## JOB
From the material below, reproduce word for word the lines from the one containing "Task: Click the core/emailer.py entry" through the one containing "(x=1174, y=232)", including both of those lines.

## Stored data
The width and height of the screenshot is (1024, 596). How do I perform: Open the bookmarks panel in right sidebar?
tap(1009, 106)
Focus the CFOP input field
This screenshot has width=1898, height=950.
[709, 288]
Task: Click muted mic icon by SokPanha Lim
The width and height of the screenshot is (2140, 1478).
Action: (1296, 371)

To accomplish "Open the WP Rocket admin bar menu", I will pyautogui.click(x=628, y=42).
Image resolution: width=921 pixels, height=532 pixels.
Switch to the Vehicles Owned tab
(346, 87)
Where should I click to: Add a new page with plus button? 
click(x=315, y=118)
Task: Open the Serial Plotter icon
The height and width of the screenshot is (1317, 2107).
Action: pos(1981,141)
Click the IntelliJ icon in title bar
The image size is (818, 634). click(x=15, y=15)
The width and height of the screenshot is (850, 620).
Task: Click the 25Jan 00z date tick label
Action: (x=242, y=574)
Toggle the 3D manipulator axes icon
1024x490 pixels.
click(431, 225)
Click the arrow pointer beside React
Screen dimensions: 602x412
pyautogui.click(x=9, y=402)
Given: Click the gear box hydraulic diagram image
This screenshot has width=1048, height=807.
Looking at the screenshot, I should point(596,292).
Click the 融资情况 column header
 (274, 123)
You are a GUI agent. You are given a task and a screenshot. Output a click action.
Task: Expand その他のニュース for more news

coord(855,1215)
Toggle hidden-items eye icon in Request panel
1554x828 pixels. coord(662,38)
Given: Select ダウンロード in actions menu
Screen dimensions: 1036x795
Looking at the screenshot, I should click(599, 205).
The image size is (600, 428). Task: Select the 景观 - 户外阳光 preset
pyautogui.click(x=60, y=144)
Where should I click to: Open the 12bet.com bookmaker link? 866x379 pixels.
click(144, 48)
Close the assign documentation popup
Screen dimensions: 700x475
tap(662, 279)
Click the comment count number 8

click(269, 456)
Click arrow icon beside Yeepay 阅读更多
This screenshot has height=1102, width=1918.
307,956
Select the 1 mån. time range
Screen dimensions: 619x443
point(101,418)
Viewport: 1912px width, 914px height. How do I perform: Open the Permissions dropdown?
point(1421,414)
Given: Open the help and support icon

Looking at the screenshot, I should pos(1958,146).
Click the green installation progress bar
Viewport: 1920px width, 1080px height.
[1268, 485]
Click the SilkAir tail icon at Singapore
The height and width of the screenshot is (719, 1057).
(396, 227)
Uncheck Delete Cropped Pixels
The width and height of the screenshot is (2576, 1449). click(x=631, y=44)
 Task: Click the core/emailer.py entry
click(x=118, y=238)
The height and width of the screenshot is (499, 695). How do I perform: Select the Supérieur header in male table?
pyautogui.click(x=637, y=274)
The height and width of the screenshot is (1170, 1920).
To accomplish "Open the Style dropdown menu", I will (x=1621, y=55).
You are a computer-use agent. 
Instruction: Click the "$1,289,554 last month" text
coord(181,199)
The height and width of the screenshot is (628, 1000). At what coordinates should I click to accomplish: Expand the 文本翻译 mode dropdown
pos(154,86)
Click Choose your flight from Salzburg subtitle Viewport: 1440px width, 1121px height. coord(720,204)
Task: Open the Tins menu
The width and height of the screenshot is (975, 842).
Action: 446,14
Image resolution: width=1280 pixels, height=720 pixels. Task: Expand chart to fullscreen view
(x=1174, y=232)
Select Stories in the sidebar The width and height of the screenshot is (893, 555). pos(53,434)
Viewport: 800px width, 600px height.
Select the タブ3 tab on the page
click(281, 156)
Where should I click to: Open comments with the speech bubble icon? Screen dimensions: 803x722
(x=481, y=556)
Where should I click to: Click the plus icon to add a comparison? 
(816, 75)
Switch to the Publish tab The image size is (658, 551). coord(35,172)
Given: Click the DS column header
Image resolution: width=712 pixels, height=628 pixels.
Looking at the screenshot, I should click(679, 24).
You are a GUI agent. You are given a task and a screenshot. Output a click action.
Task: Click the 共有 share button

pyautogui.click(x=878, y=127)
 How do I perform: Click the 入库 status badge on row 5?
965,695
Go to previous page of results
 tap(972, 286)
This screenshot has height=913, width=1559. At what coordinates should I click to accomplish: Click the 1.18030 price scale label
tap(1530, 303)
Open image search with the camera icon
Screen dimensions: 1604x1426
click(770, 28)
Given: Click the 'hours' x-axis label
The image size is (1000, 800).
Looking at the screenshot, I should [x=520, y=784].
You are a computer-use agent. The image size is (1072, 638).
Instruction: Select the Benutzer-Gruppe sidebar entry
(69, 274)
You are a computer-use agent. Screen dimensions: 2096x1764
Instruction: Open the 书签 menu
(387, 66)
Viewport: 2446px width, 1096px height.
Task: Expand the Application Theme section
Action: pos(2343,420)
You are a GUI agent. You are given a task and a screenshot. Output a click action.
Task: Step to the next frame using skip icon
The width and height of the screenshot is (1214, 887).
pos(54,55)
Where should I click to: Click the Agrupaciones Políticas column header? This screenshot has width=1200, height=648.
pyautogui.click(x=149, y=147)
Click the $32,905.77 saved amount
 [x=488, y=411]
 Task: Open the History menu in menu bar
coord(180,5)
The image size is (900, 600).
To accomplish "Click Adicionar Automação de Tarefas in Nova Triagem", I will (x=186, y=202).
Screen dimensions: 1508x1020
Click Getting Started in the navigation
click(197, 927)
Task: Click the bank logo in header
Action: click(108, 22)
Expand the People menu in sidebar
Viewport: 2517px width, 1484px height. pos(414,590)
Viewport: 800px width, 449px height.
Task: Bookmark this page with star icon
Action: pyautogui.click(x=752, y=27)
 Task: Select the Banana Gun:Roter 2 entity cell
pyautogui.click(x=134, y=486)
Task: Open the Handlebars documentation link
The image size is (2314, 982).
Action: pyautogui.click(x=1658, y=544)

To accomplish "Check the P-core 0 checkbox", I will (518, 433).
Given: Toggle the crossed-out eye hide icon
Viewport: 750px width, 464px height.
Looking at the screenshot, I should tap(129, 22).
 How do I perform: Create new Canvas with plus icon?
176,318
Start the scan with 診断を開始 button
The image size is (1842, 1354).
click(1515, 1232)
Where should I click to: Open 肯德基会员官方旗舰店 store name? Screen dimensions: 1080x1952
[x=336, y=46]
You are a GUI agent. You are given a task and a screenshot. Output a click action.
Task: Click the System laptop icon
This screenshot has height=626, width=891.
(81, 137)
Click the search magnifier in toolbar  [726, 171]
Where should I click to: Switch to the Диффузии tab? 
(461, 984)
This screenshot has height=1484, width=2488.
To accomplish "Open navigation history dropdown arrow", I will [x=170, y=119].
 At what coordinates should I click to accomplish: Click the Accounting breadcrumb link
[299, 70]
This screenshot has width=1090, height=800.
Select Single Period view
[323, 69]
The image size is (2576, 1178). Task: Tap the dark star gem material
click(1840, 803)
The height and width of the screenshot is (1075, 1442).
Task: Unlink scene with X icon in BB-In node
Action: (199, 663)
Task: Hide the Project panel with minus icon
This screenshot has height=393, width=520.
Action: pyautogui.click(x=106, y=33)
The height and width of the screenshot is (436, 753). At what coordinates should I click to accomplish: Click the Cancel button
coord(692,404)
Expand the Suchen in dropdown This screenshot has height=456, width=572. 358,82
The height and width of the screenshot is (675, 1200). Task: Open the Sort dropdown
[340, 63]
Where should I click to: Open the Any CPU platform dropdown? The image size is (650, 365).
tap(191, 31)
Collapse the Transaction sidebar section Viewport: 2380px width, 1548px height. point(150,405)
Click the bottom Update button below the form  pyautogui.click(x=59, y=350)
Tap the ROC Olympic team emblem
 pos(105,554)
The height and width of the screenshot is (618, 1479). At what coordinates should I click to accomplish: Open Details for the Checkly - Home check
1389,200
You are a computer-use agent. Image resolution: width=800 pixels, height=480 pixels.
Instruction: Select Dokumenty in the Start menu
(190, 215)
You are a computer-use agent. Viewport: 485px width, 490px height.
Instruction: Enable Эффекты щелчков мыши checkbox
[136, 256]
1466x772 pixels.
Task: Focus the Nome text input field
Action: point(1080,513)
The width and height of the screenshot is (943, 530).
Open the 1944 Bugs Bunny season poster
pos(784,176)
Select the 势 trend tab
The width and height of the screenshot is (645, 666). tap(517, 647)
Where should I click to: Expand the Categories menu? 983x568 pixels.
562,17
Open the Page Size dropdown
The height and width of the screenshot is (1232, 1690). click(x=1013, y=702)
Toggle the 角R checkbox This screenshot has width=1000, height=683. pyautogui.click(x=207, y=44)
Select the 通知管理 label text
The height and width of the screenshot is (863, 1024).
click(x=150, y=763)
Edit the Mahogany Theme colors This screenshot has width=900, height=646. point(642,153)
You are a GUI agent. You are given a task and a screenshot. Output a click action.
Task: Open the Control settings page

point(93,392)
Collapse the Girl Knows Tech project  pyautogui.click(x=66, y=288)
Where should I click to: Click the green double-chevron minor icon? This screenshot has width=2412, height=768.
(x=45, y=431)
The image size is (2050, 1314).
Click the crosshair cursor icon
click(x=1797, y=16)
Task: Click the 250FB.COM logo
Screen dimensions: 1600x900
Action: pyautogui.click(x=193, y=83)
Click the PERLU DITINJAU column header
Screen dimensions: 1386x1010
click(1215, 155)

## RESULT
 Task: Click the core/emailer.py entry
click(x=118, y=238)
The height and width of the screenshot is (499, 695). How do I perform: Select the Supérieur header in male table?
pyautogui.click(x=637, y=274)
The height and width of the screenshot is (1170, 1920).
To accomplish "Open the Style dropdown menu", I will (x=1621, y=55).
You are a computer-use agent. 
Instruction: Click the "$1,289,554 last month" text
coord(181,199)
The height and width of the screenshot is (628, 1000). At what coordinates should I click to accomplish: Expand the 文本翻译 mode dropdown
pos(154,86)
Click Choose your flight from Salzburg subtitle Viewport: 1440px width, 1121px height. coord(720,204)
Task: Open the Tins menu
The width and height of the screenshot is (975, 842).
Action: 446,14
Image resolution: width=1280 pixels, height=720 pixels. Task: Expand chart to fullscreen view
(x=1174, y=232)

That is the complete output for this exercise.